Please copy the material word for word, from its first line down to and including the line that contains "pyautogui.click(x=298, y=212)".

## start Data for the task

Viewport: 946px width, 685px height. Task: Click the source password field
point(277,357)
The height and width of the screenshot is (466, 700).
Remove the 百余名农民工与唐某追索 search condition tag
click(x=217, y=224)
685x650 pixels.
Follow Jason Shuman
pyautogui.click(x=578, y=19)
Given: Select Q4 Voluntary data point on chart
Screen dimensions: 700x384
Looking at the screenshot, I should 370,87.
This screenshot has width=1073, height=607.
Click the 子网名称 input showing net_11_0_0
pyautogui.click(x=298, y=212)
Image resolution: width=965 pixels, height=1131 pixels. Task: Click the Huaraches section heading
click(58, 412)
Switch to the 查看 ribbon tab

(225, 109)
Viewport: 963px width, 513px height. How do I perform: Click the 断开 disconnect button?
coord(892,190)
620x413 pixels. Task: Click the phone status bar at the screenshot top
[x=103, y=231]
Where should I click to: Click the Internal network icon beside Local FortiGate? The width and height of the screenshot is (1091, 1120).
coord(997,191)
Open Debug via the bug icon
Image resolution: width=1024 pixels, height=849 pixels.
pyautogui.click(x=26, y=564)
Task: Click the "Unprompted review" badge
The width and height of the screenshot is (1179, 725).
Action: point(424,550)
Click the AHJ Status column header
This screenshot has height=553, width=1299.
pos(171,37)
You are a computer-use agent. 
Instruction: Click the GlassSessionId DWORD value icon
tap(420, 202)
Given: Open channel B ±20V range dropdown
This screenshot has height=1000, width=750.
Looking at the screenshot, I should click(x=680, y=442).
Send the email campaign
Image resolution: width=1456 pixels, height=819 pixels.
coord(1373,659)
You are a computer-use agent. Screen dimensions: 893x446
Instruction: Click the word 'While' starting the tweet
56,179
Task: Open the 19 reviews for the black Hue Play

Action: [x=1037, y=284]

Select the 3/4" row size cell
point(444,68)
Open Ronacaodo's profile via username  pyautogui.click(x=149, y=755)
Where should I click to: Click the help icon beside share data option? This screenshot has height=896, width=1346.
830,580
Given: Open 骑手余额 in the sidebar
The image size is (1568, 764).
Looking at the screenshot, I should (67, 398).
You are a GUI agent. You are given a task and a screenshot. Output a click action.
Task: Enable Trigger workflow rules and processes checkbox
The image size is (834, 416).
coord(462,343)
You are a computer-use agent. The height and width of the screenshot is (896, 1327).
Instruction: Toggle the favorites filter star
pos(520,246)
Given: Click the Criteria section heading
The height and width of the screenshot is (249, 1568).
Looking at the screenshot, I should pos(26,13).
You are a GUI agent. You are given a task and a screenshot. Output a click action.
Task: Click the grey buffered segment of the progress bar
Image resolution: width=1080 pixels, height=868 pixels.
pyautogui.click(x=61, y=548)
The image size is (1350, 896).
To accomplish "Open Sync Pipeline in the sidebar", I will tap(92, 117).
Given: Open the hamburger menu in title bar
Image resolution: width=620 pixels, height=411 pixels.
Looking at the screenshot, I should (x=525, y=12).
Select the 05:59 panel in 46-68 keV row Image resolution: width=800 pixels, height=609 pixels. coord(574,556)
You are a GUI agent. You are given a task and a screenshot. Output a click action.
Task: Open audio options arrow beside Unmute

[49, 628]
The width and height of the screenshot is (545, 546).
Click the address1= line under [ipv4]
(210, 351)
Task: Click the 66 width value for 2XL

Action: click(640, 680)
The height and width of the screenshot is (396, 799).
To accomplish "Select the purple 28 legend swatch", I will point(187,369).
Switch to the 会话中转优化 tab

## end Data for the task

- Response to this exercise -
Viewport: 946px width, 685px height. Task: Click the source password field
point(277,357)
The height and width of the screenshot is (466, 700).
Remove the 百余名农民工与唐某追索 search condition tag
click(x=217, y=224)
685x650 pixels.
Follow Jason Shuman
pyautogui.click(x=578, y=19)
Given: Select Q4 Voluntary data point on chart
Screen dimensions: 700x384
Looking at the screenshot, I should 370,87.
This screenshot has width=1073, height=607.
Click the 子网名称 input showing net_11_0_0
pyautogui.click(x=298, y=212)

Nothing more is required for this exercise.